== DATA RECORDS

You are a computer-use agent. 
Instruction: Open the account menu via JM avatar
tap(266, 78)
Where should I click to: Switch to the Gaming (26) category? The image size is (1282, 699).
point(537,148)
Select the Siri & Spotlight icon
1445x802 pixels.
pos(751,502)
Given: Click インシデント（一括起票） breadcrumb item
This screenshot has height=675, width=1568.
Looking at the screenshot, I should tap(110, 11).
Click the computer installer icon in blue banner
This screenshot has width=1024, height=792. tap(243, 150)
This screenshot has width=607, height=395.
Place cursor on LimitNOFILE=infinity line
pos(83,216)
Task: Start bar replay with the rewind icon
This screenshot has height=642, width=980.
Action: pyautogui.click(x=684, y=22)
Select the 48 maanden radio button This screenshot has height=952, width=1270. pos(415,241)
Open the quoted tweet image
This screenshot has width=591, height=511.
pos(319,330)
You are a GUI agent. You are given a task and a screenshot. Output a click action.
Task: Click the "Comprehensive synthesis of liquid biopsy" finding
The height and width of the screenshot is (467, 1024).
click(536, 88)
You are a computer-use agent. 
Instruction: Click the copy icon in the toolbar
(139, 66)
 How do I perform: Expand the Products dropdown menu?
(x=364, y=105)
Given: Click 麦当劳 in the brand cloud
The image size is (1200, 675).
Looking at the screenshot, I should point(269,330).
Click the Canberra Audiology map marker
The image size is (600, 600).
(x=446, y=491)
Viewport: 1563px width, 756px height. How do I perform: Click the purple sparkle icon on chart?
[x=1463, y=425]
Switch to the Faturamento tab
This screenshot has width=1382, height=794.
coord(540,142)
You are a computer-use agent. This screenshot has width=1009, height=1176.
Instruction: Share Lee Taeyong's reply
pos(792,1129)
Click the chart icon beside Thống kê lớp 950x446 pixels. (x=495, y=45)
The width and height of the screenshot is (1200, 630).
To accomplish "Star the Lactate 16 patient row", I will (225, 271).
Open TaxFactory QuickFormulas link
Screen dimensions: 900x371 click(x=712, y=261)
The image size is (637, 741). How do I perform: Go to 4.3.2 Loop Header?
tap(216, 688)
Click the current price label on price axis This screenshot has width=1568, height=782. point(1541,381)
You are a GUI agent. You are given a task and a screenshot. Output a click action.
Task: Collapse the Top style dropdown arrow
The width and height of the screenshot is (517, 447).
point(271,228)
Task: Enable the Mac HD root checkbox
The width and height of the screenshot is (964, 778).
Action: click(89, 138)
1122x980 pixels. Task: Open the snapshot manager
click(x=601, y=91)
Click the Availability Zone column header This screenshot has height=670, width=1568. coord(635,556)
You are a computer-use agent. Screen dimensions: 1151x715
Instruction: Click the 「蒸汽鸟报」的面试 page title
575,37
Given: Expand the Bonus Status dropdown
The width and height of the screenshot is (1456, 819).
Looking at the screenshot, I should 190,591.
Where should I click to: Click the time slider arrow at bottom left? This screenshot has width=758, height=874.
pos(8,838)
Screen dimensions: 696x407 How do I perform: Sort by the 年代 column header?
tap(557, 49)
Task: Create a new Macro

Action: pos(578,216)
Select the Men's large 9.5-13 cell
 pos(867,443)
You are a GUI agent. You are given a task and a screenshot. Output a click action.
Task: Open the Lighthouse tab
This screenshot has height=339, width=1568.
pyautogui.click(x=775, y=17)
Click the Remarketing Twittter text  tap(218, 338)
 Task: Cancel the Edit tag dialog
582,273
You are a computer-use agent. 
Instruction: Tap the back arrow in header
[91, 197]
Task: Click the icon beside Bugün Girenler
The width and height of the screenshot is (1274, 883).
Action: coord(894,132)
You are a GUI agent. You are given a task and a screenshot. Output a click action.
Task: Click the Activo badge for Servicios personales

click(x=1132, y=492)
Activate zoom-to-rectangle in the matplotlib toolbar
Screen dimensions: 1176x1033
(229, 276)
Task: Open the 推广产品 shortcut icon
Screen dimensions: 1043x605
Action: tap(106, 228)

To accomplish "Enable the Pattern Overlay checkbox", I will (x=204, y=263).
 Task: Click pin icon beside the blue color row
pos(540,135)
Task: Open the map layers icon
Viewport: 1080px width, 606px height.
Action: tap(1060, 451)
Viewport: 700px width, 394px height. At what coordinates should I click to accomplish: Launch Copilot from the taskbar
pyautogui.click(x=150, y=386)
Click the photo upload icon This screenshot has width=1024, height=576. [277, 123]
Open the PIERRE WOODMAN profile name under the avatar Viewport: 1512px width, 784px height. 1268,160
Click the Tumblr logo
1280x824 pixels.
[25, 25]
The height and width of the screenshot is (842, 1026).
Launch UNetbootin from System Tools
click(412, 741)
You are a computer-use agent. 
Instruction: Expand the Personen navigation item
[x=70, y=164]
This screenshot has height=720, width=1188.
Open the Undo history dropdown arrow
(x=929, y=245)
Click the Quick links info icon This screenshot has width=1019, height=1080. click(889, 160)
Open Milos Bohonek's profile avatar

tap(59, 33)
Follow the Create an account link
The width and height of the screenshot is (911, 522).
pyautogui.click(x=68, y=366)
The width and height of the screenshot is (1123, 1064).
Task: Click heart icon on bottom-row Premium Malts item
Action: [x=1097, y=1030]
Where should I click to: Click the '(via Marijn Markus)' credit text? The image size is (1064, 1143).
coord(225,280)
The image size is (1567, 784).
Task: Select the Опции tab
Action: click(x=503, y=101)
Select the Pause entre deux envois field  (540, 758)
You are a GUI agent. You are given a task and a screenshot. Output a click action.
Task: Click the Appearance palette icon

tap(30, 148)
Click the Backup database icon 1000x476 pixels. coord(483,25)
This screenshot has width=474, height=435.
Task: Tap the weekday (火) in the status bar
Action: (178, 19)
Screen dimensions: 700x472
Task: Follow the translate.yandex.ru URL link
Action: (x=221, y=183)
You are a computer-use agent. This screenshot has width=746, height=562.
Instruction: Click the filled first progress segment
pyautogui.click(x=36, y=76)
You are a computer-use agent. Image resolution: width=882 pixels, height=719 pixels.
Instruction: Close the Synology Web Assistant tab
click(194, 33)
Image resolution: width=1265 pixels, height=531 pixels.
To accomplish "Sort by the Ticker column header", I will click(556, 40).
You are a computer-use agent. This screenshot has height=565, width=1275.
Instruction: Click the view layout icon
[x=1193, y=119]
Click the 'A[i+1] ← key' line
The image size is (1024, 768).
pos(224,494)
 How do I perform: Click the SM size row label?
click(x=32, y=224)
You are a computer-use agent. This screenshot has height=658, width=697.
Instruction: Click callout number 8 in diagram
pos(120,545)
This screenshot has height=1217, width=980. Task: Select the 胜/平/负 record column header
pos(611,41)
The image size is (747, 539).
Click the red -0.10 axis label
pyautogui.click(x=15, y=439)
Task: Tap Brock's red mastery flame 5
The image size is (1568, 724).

====

The complete data is to be transcribed verbatim.

*EXERCISE SOLUTION*
You are a computer-use agent. 
Instruction: Open the account menu via JM avatar
tap(266, 78)
Where should I click to: Switch to the Gaming (26) category? The image size is (1282, 699).
point(537,148)
Select the Siri & Spotlight icon
1445x802 pixels.
pos(751,502)
Given: Click インシデント（一括起票） breadcrumb item
This screenshot has height=675, width=1568.
Looking at the screenshot, I should tap(110, 11).
Click the computer installer icon in blue banner
This screenshot has width=1024, height=792. tap(243, 150)
This screenshot has width=607, height=395.
Place cursor on LimitNOFILE=infinity line
pos(83,216)
Task: Start bar replay with the rewind icon
This screenshot has height=642, width=980.
Action: pyautogui.click(x=684, y=22)
Select the 48 maanden radio button This screenshot has height=952, width=1270. pos(415,241)
Open the quoted tweet image
This screenshot has width=591, height=511.
pos(319,330)
You are a GUI agent. You are given a task and a screenshot. Output a click action.
Task: Click the "Comprehensive synthesis of liquid biopsy" finding
The height and width of the screenshot is (467, 1024).
click(536, 88)
You are a computer-use agent. 
Instruction: Click the copy icon in the toolbar
(139, 66)
 How do I perform: Expand the Products dropdown menu?
(x=364, y=105)
Given: Click 麦当劳 in the brand cloud
The image size is (1200, 675).
Looking at the screenshot, I should point(269,330).
Click the Canberra Audiology map marker
The image size is (600, 600).
(x=446, y=491)
Viewport: 1563px width, 756px height. How do I perform: Click the purple sparkle icon on chart?
[x=1463, y=425]
Switch to the Faturamento tab
This screenshot has width=1382, height=794.
coord(540,142)
You are a computer-use agent. This screenshot has width=1009, height=1176.
Instruction: Share Lee Taeyong's reply
pos(792,1129)
Click the chart icon beside Thống kê lớp 950x446 pixels. (x=495, y=45)
The width and height of the screenshot is (1200, 630).
To accomplish "Star the Lactate 16 patient row", I will (225, 271).
Open TaxFactory QuickFormulas link
Screen dimensions: 900x371 click(x=712, y=261)
The image size is (637, 741). How do I perform: Go to 4.3.2 Loop Header?
tap(216, 688)
Click the current price label on price axis This screenshot has width=1568, height=782. point(1541,381)
You are a GUI agent. You are given a task and a screenshot. Output a click action.
Task: Collapse the Top style dropdown arrow
The width and height of the screenshot is (517, 447).
point(271,228)
Task: Enable the Mac HD root checkbox
The width and height of the screenshot is (964, 778).
Action: click(89, 138)
1122x980 pixels. Task: Open the snapshot manager
click(x=601, y=91)
Click the Availability Zone column header This screenshot has height=670, width=1568. coord(635,556)
You are a computer-use agent. Screen dimensions: 1151x715
Instruction: Click the 「蒸汽鸟报」的面试 page title
575,37
Given: Expand the Bonus Status dropdown
The width and height of the screenshot is (1456, 819).
Looking at the screenshot, I should 190,591.
Where should I click to: Click the time slider arrow at bottom left? This screenshot has width=758, height=874.
pos(8,838)
Screen dimensions: 696x407 How do I perform: Sort by the 年代 column header?
tap(557, 49)
Task: Create a new Macro

Action: pos(578,216)
Select the Men's large 9.5-13 cell
 pos(867,443)
You are a GUI agent. You are given a task and a screenshot. Output a click action.
Task: Open the Lighthouse tab
This screenshot has height=339, width=1568.
pyautogui.click(x=775, y=17)
Click the Remarketing Twittter text  tap(218, 338)
 Task: Cancel the Edit tag dialog
582,273
You are a computer-use agent. 
Instruction: Tap the back arrow in header
[91, 197]
Task: Click the icon beside Bugün Girenler
The width and height of the screenshot is (1274, 883).
Action: coord(894,132)
You are a GUI agent. You are given a task and a screenshot. Output a click action.
Task: Click the Activo badge for Servicios personales

click(x=1132, y=492)
Activate zoom-to-rectangle in the matplotlib toolbar
Screen dimensions: 1176x1033
(229, 276)
Task: Open the 推广产品 shortcut icon
Screen dimensions: 1043x605
Action: tap(106, 228)

To accomplish "Enable the Pattern Overlay checkbox", I will (x=204, y=263).
 Task: Click pin icon beside the blue color row
pos(540,135)
Task: Open the map layers icon
Viewport: 1080px width, 606px height.
Action: tap(1060, 451)
Viewport: 700px width, 394px height. At what coordinates should I click to accomplish: Launch Copilot from the taskbar
pyautogui.click(x=150, y=386)
Click the photo upload icon This screenshot has width=1024, height=576. [277, 123]
Open the PIERRE WOODMAN profile name under the avatar Viewport: 1512px width, 784px height. 1268,160
Click the Tumblr logo
1280x824 pixels.
[25, 25]
The height and width of the screenshot is (842, 1026).
Launch UNetbootin from System Tools
click(412, 741)
You are a computer-use agent. 
Instruction: Expand the Personen navigation item
[x=70, y=164]
This screenshot has height=720, width=1188.
Open the Undo history dropdown arrow
(x=929, y=245)
Click the Quick links info icon This screenshot has width=1019, height=1080. click(889, 160)
Open Milos Bohonek's profile avatar

tap(59, 33)
Follow the Create an account link
The width and height of the screenshot is (911, 522).
pyautogui.click(x=68, y=366)
The width and height of the screenshot is (1123, 1064).
Task: Click heart icon on bottom-row Premium Malts item
Action: [x=1097, y=1030]
Where should I click to: Click the '(via Marijn Markus)' credit text? The image size is (1064, 1143).
coord(225,280)
The image size is (1567, 784).
Task: Select the Опции tab
Action: click(x=503, y=101)
Select the Pause entre deux envois field  (540, 758)
You are a GUI agent. You are given a task and a screenshot. Output a click action.
Task: Click the Appearance palette icon

tap(30, 148)
Click the Backup database icon 1000x476 pixels. coord(483,25)
This screenshot has width=474, height=435.
Task: Tap the weekday (火) in the status bar
Action: (178, 19)
Screen dimensions: 700x472
Task: Follow the translate.yandex.ru URL link
Action: (x=221, y=183)
You are a computer-use agent. This screenshot has width=746, height=562.
Instruction: Click the filled first progress segment
pyautogui.click(x=36, y=76)
You are a computer-use agent. Image resolution: width=882 pixels, height=719 pixels.
Instruction: Close the Synology Web Assistant tab
click(194, 33)
Image resolution: width=1265 pixels, height=531 pixels.
To accomplish "Sort by the Ticker column header", I will click(556, 40).
You are a computer-use agent. This screenshot has height=565, width=1275.
Instruction: Click the view layout icon
[x=1193, y=119]
Click the 'A[i+1] ← key' line
The image size is (1024, 768).
pos(224,494)
 How do I perform: Click the SM size row label?
click(x=32, y=224)
You are a computer-use agent. This screenshot has height=658, width=697.
Instruction: Click callout number 8 in diagram
pos(120,545)
This screenshot has height=1217, width=980. Task: Select the 胜/平/负 record column header
pos(611,41)
The image size is (747, 539).
Click the red -0.10 axis label
pyautogui.click(x=15, y=439)
Task: Tap Brock's red mastery flame 5
The image size is (1568, 724).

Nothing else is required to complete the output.